Synthesis of Maleimide-Functionalyzed HPMA-Copolymers and in vitro Characterization of the aRAGE- and Human Immunoglobulin (huIgG)-Polymer Conjugates

Herein the synthesis of antibody–polymer conjugates, with a quite narrow dispersity based on the polymer HPMA, are reported. These conjugates are synthesized by coupling antibodies to maleimide‐functionalized poly(N‐(2‐hydroxypropyl)‐methacrylamide) (poly‐HPMA) copolymers derived through reversible addition‐fragmentation chain transfer (RAFT) polymerization of pentafluorophenyl methacrylate via the intermediate step of an activated ester polymer. We develop a protocol that allows the attachment of two different model antibodies, monoclonal anti‐RAGE (receptor for advanced glycation end‐products) antibody, and polyclonal human immunoglobulin (huIgG). Modification of the antibody and conjugation is monitored by SDS‐PAGE electrophoresis.

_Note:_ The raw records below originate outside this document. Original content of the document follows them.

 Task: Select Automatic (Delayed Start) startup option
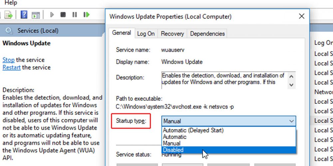pyautogui.click(x=193, y=130)
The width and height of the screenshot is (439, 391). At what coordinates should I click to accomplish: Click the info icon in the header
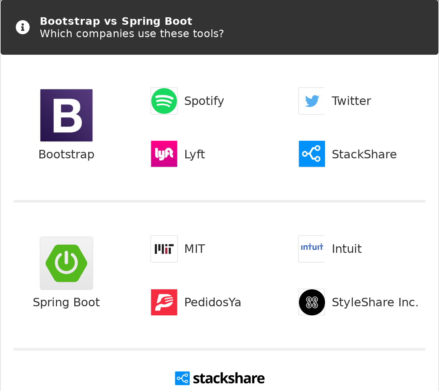(x=23, y=27)
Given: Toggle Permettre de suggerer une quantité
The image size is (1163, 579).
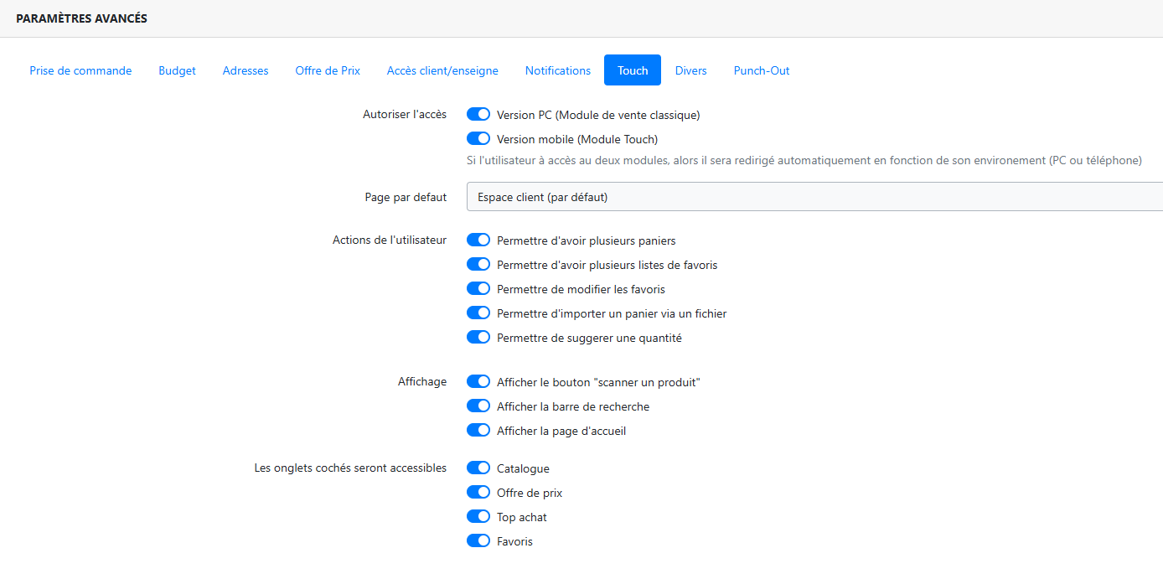Looking at the screenshot, I should (478, 338).
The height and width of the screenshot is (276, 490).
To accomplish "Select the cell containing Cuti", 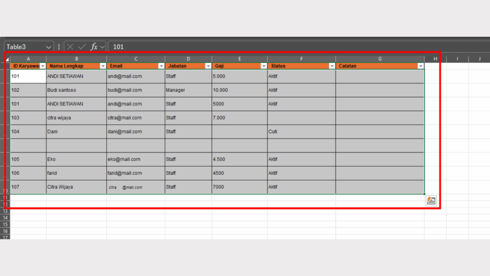I will pyautogui.click(x=301, y=131).
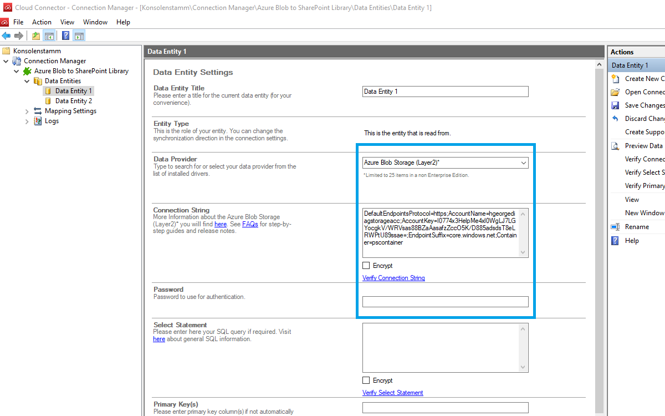Select Data Entity 2 in the tree
The height and width of the screenshot is (416, 665).
pos(73,101)
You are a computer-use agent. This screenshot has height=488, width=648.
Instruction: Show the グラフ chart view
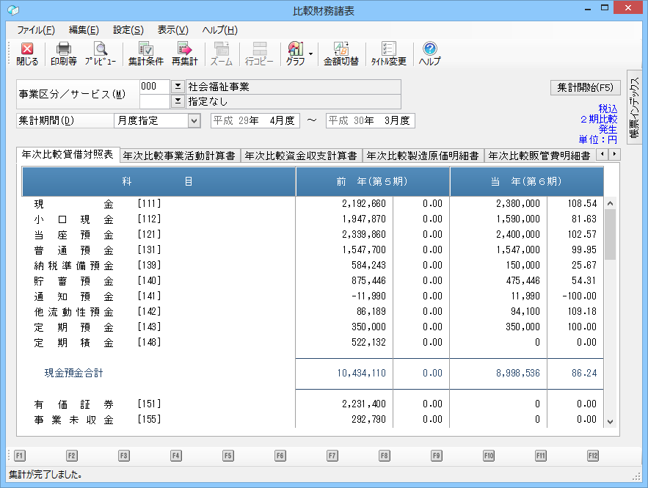[x=295, y=54]
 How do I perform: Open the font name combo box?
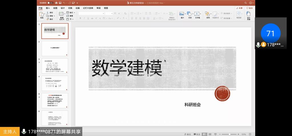[x=91, y=13]
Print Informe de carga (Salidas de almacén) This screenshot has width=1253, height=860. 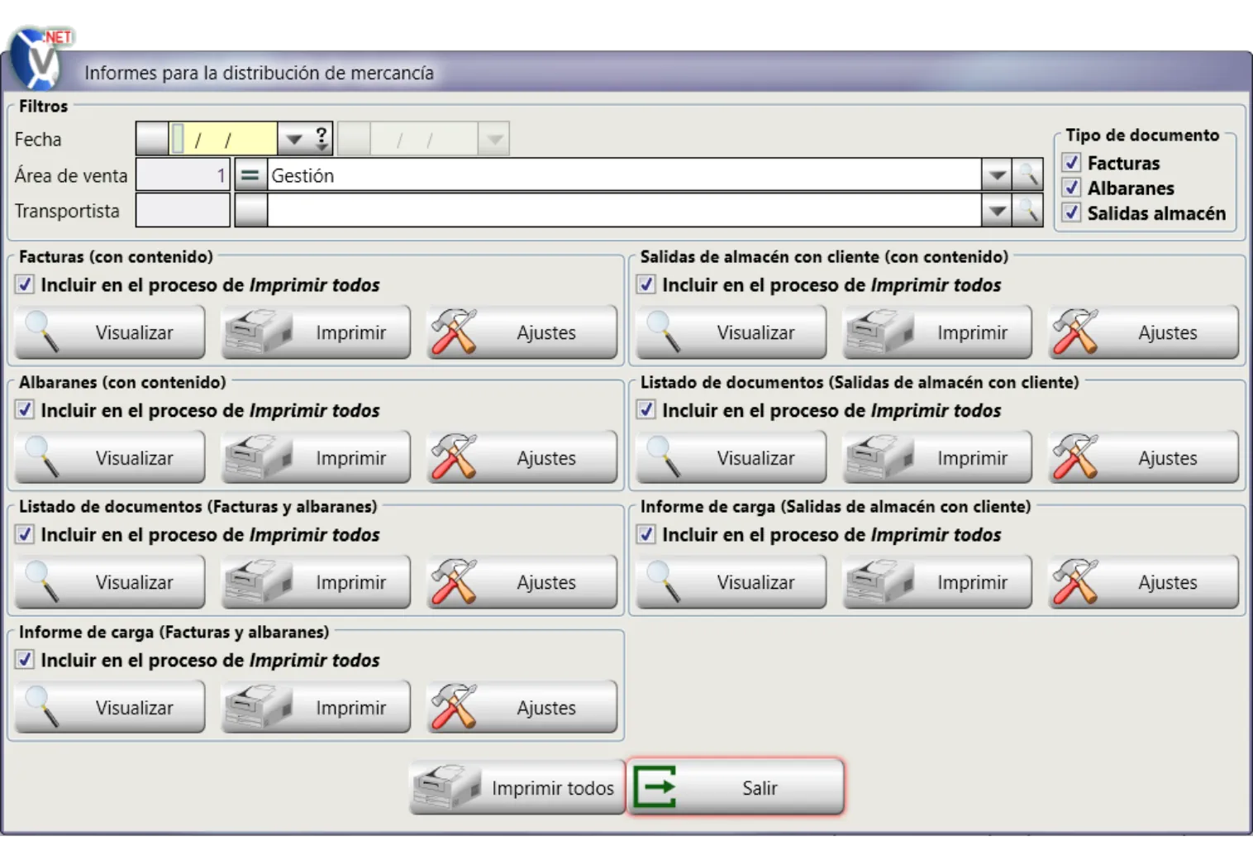937,582
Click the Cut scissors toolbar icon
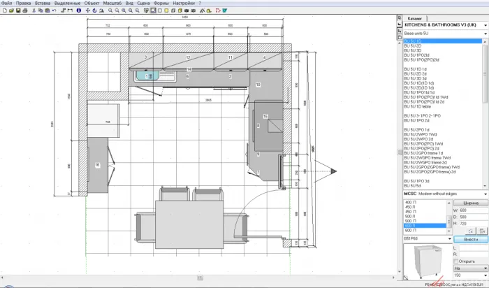 coord(33,11)
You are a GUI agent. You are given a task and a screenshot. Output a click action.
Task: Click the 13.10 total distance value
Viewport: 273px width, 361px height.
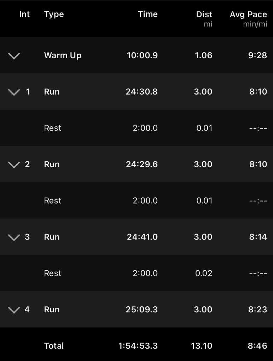pyautogui.click(x=202, y=346)
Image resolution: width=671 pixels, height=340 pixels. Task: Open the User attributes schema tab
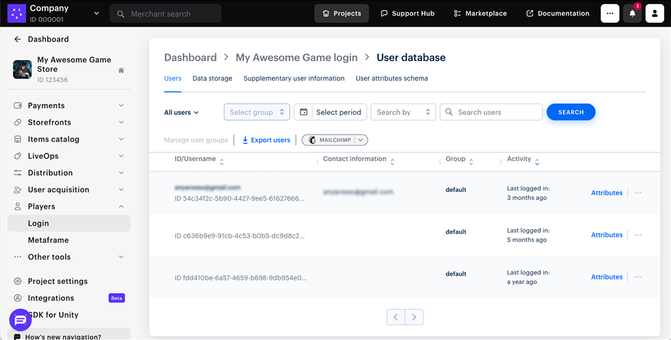(391, 78)
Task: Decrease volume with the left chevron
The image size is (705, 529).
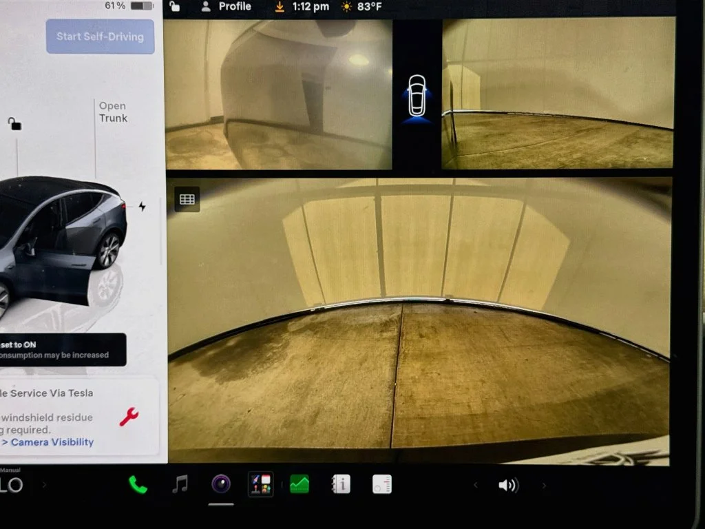Action: click(x=475, y=485)
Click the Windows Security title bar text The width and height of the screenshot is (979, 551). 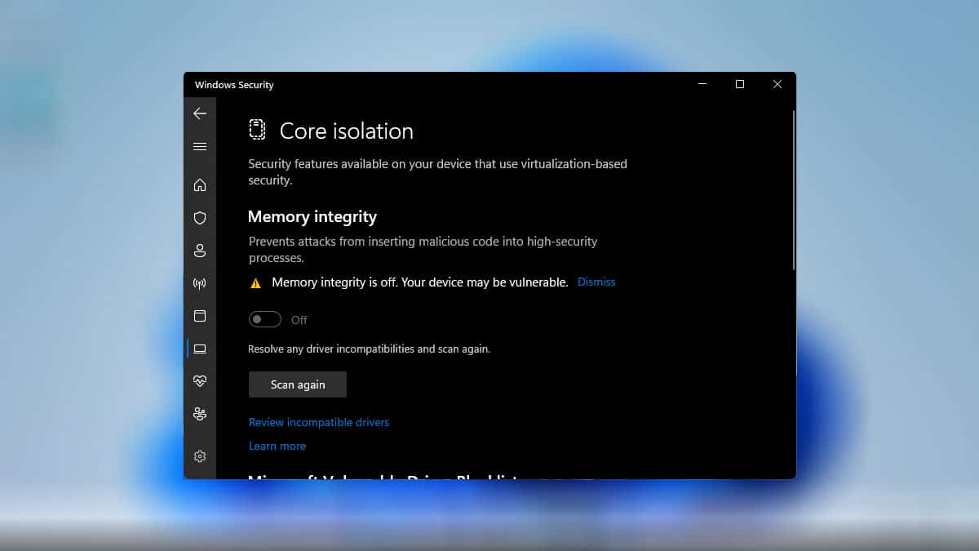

Preserved affinity is demonstrated by Western Blott and cell‐uptake analysis, for example, to cells of the immune system. The attachment of antibodies in an efficient binding protocol to biocompatible polymers is a promising tool to improve nanomedicines. Our route leads to conjugates with a narrow dispersity and retained binding activity, for example, to cells of the immune system.